J’ai le plaisir de vous annoncer sur ce blog la publication d’un ouvrage que j’ai dirigé sur La déportation pour motif d’homosexualité en France aux éditions Mémoire Active.

L'ouvrage est encore en vente sur la libraire en ligne du Bal des Ardents.

 

La déportation pour motif d'homosexualité en France 

Voici un petit texte de présentation, ainsi que la quatrième de couverture :

 Cet ouvrage est le fruit d’une longue réflexion commune de plusieurs historiens ayant décidé depuis 2007 de s’intéresser à la question de la déportation pour motif d’homosexualité en France.

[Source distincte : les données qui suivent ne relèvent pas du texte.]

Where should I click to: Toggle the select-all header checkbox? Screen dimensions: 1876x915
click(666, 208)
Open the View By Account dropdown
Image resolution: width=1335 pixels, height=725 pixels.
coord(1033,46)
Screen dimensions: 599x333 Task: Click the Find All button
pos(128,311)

 Quarante ans après l’apparition des premières revendications mémorielles, cette étude permet tout d’abord de dresser un bilan historiographique des recherches dans ce domaine. Bien que l’absence de travaux sérieux soit souvent regrettée, les différents contributeurs démontrent que de nombreux éléments épars existent et qu’ils ont permis d’avancer progressivement dans notre connaissance de cette tragédie.

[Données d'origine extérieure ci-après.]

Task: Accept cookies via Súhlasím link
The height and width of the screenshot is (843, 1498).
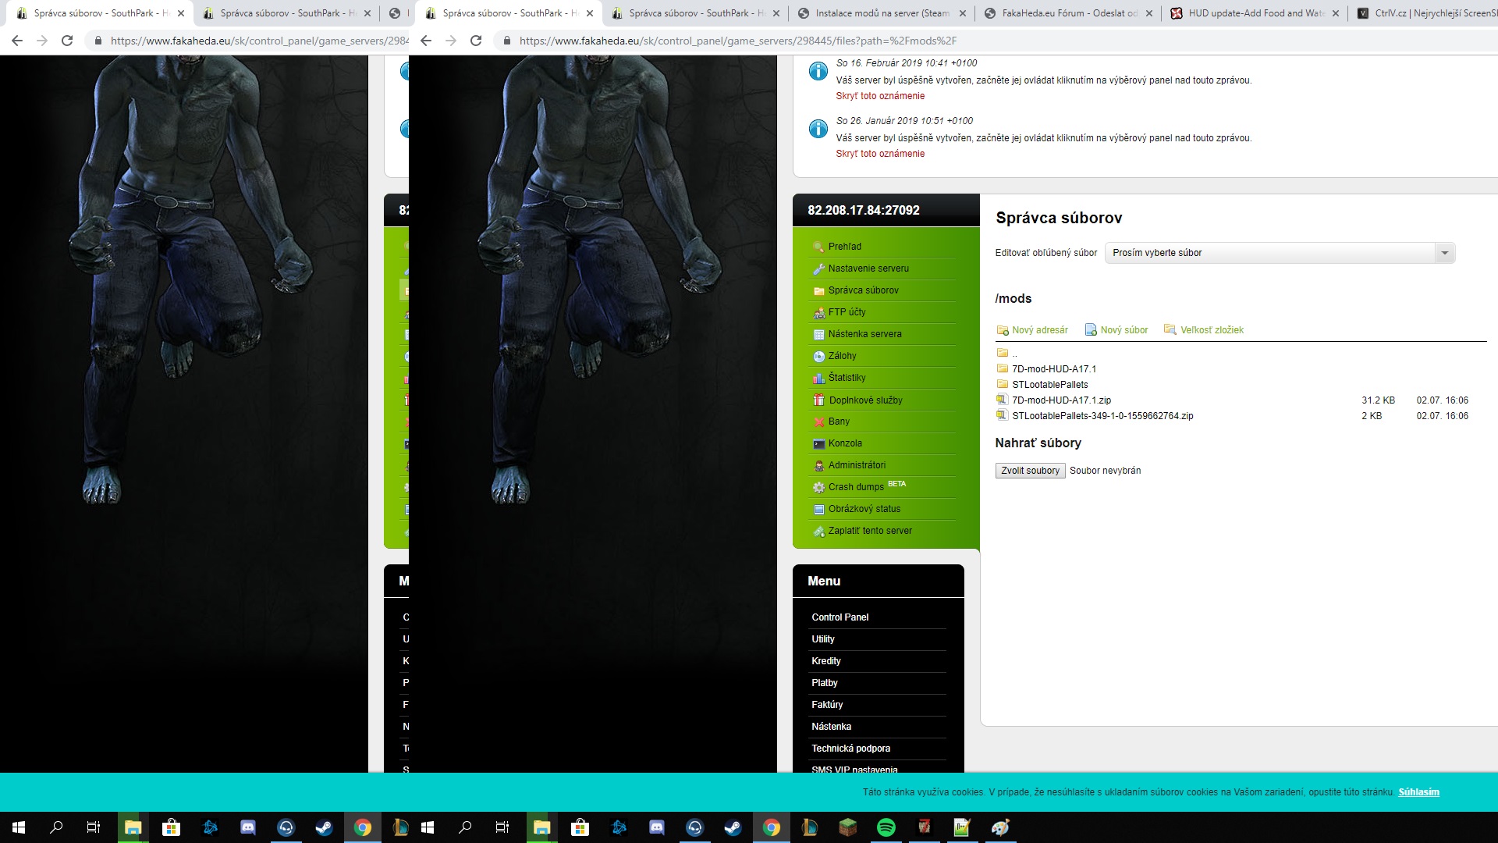Action: coord(1418,792)
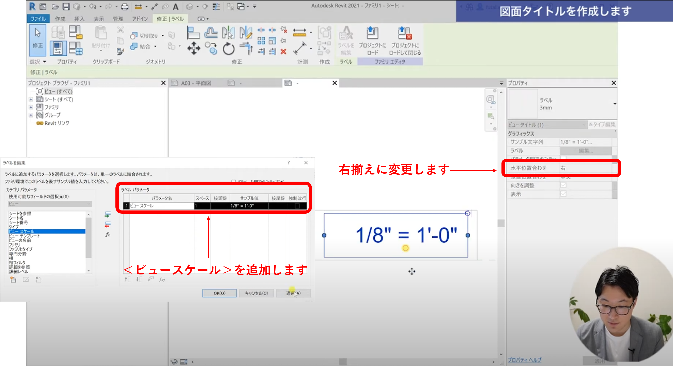The height and width of the screenshot is (366, 673).
Task: Click add parameter to label green arrow
Action: pyautogui.click(x=108, y=215)
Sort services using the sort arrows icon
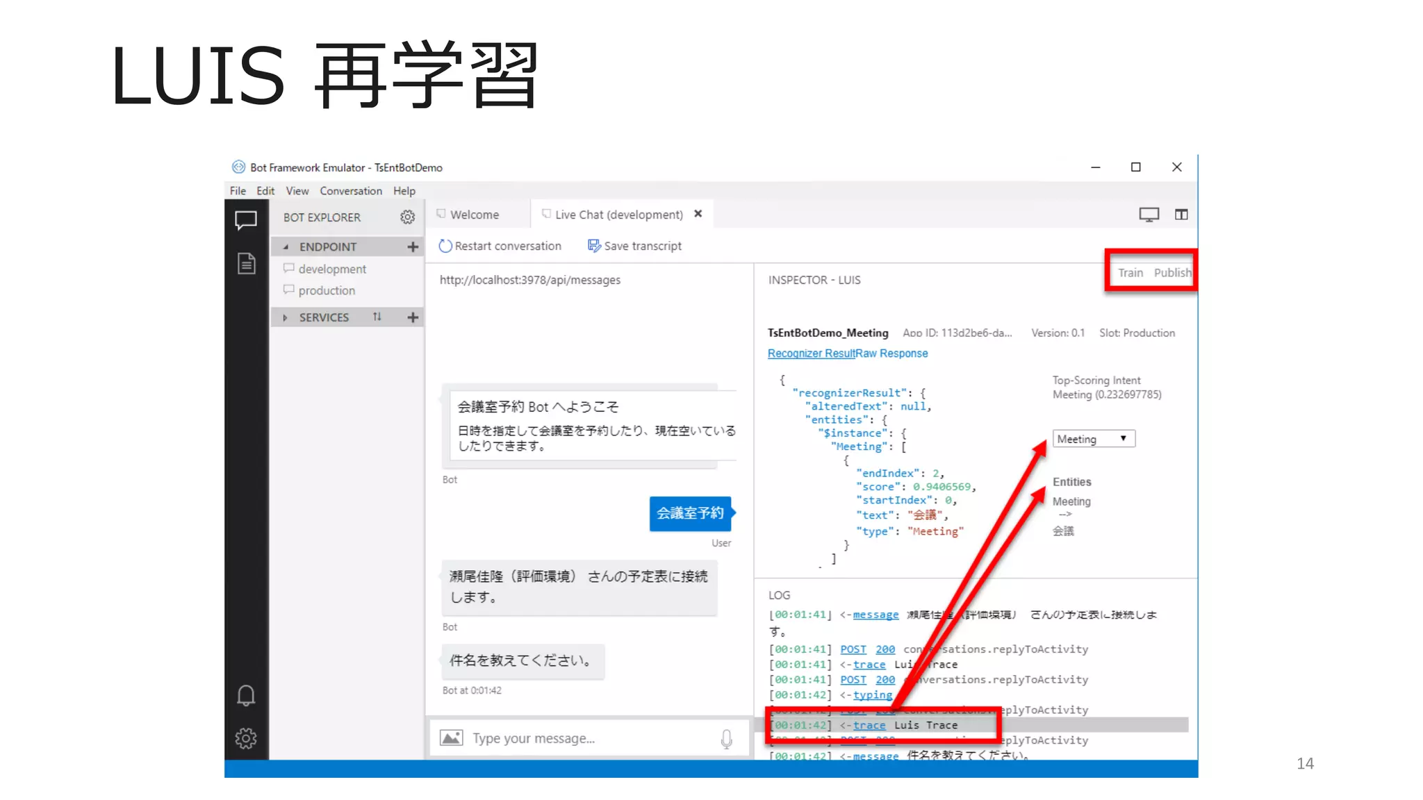 [x=377, y=317]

 L’originalité de cette étude repose ensuite sur le choix d’une approche résolument nationale. A défaut de sources suffisantes pour le cas français, la plupart des travaux ont jusqu’à présent consisté à présenter la problématique sous un angle européen – en fait essentiellement allemand – pour ensuite distiller minutieusement quelques rares éléments nationaux. Cette difficulté n’a pas été contournée par les auteurs qui ont décidé de réfléchir ensemble aux causes de cette situation particulière. Pour ce faire, la dimension européenne n’a pas été négligée mais elle est désormais au service, et non plus un prétexte, de l’analyse nationale. Dès lors, le cas particulier de la France apparaît d’emblée dans la complexité de son découpage géographique.    

Depuis les dernières recherches menées en 2001, il était acquis que 210 Français avaient été arrêtés, puis déportés par les nazis, au titre du motif 175. Les travaux menés par les historiens dans cet ouvrage, partiellement connus depuis l’organisation d’un colloque sur ce thème en 2007, démontrent que ce sont en fait 62 déportés qui ont été envoyés dans des prisons et des camps allemands en raison de leur homosexualité (réelle ou supposée). La marge d’erreur avec le chiffre précédent est le résultat d’une vérification minutieuse de l’origine géographique des noms relevés parmi les détenus du camp de concentration de Natzweiler (Bas-Rhin).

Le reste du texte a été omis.